What this task involves
Write out every line below that includes the word "screenshot".

Extracted records
[Start of Attachment]
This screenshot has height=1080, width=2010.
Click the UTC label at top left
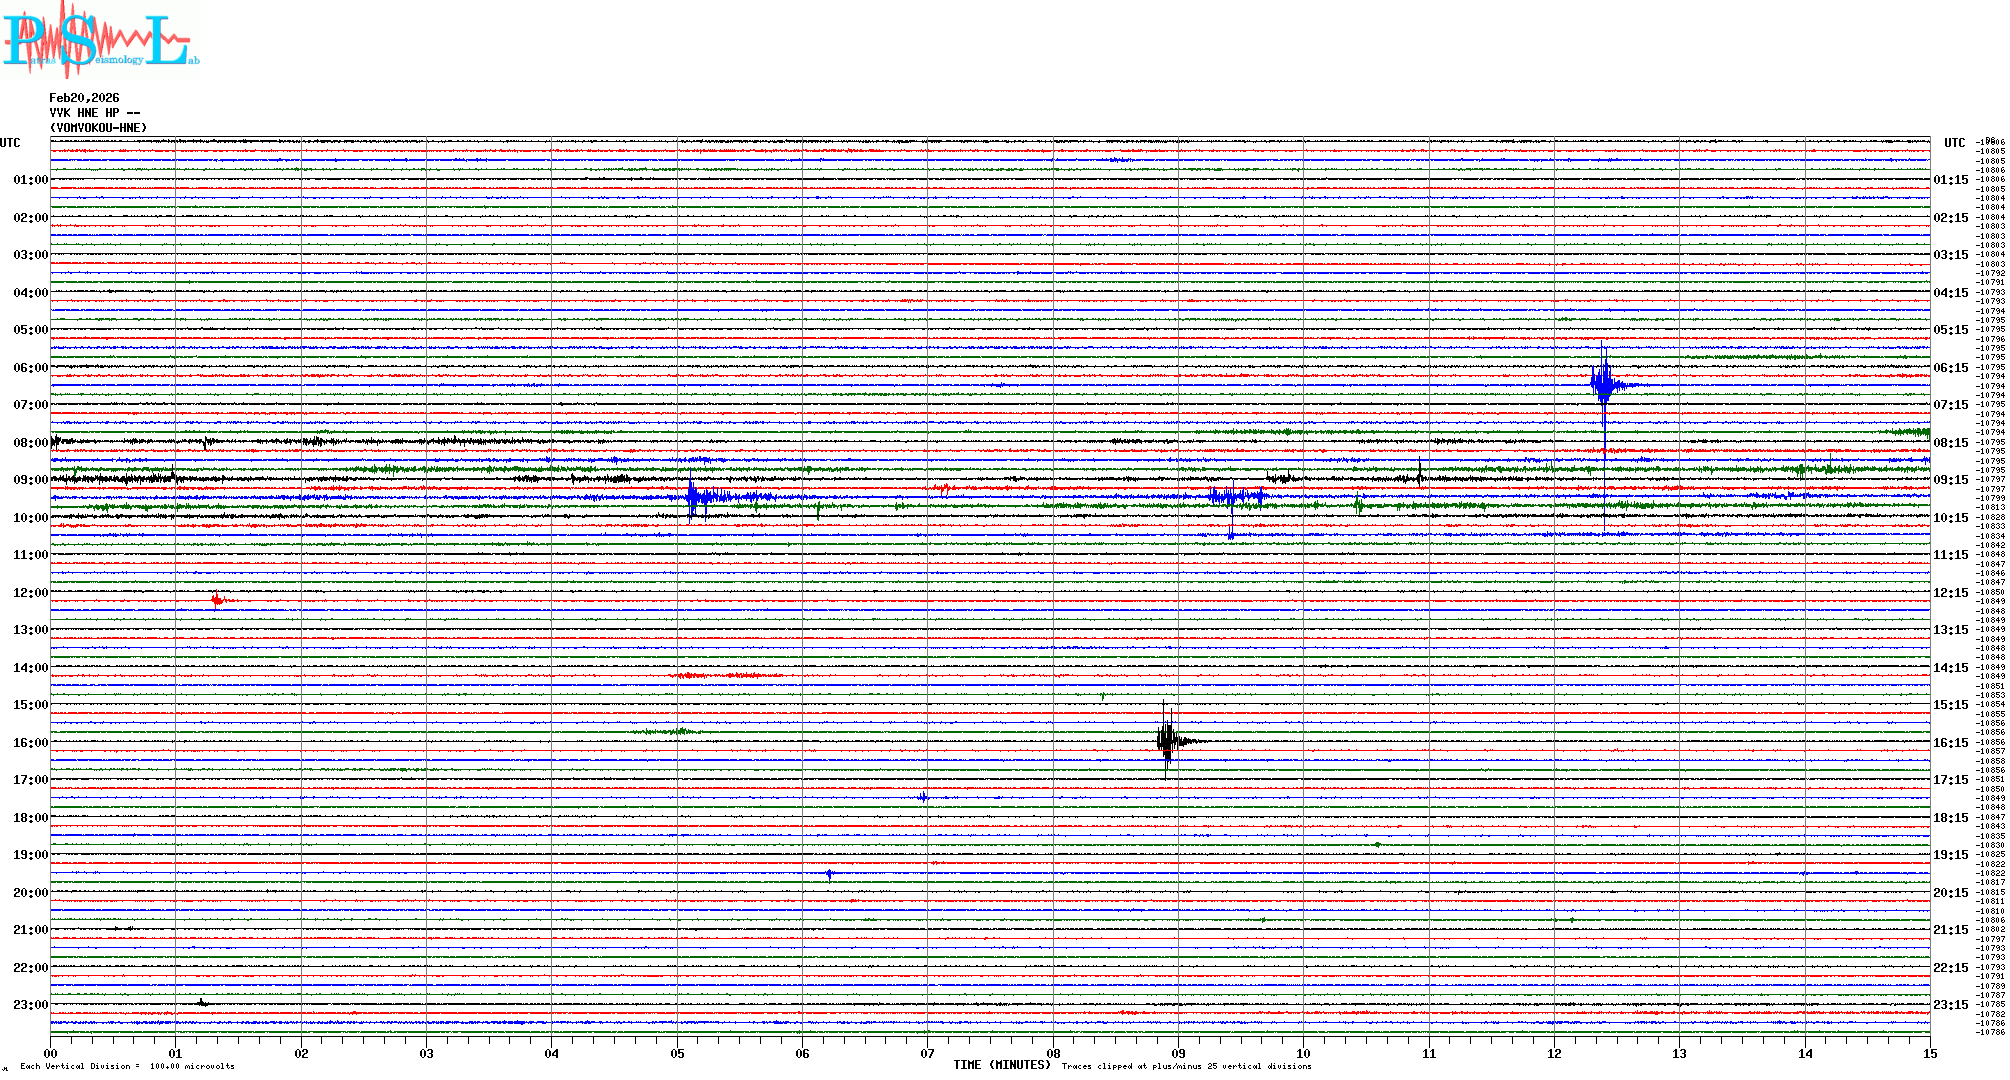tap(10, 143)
[End of Attachment]
[Start of Attachment]
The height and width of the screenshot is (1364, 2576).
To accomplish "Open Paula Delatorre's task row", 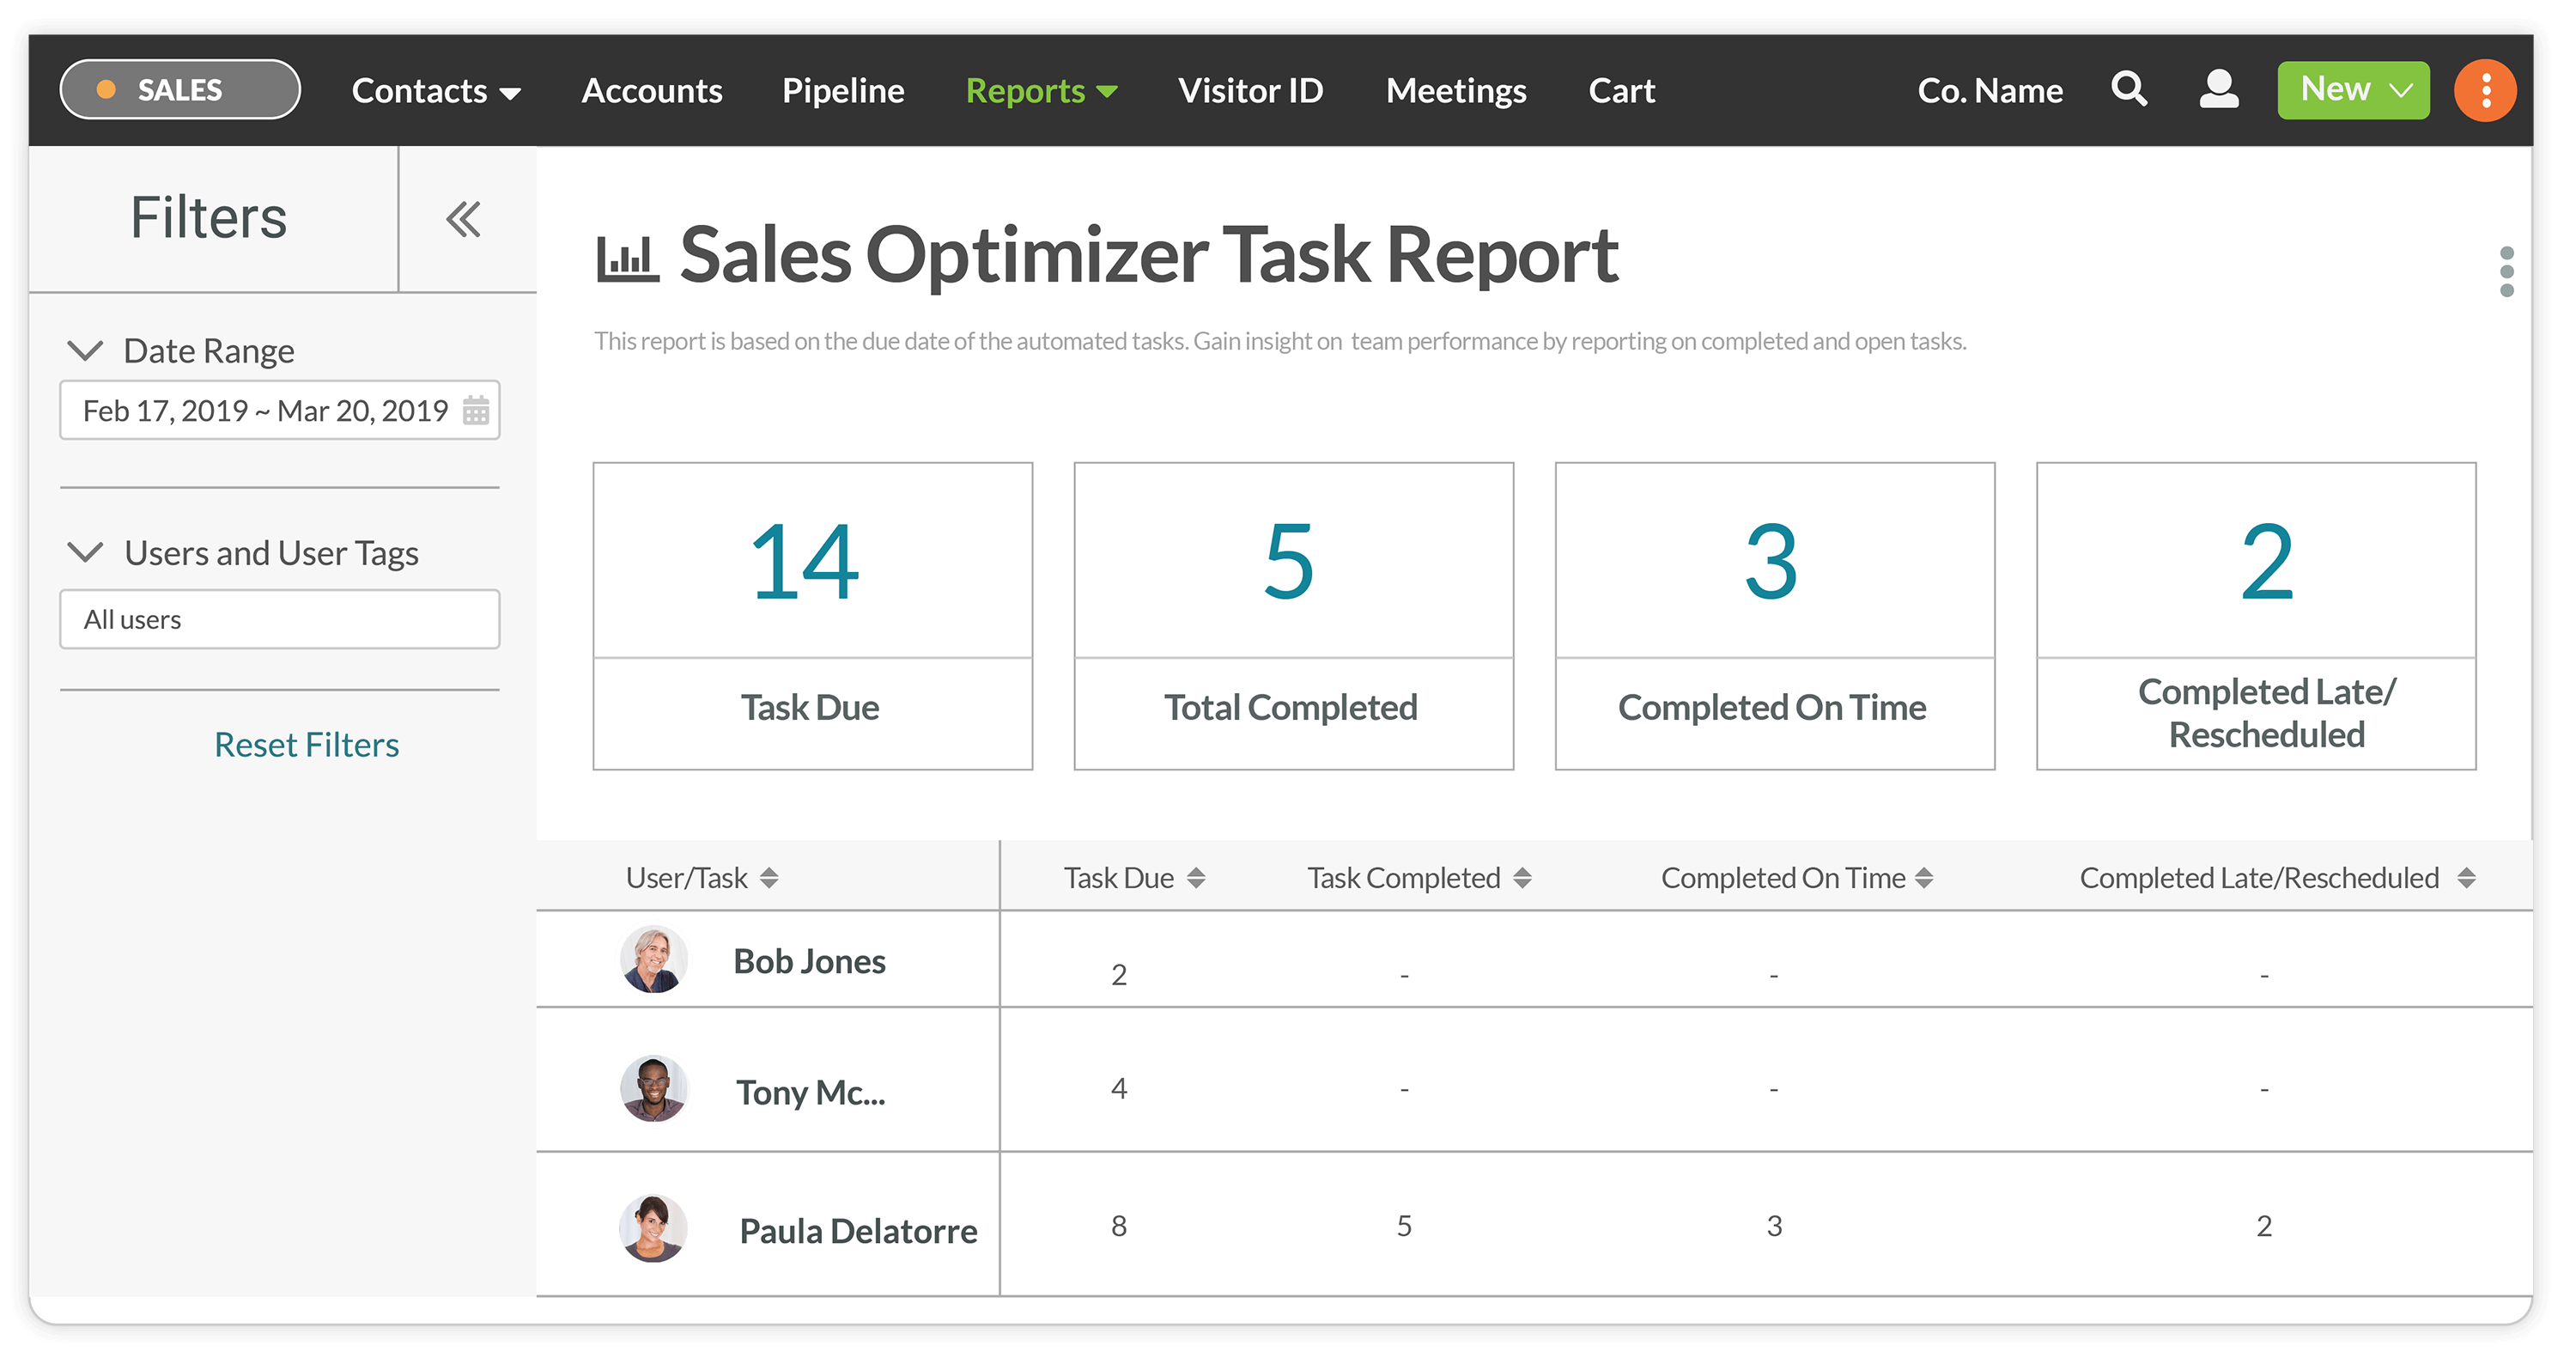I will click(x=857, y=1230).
[End of Attachment]
Written response
This screenshot has height=1080, width=2010.
The height and width of the screenshot is (1364, 2576).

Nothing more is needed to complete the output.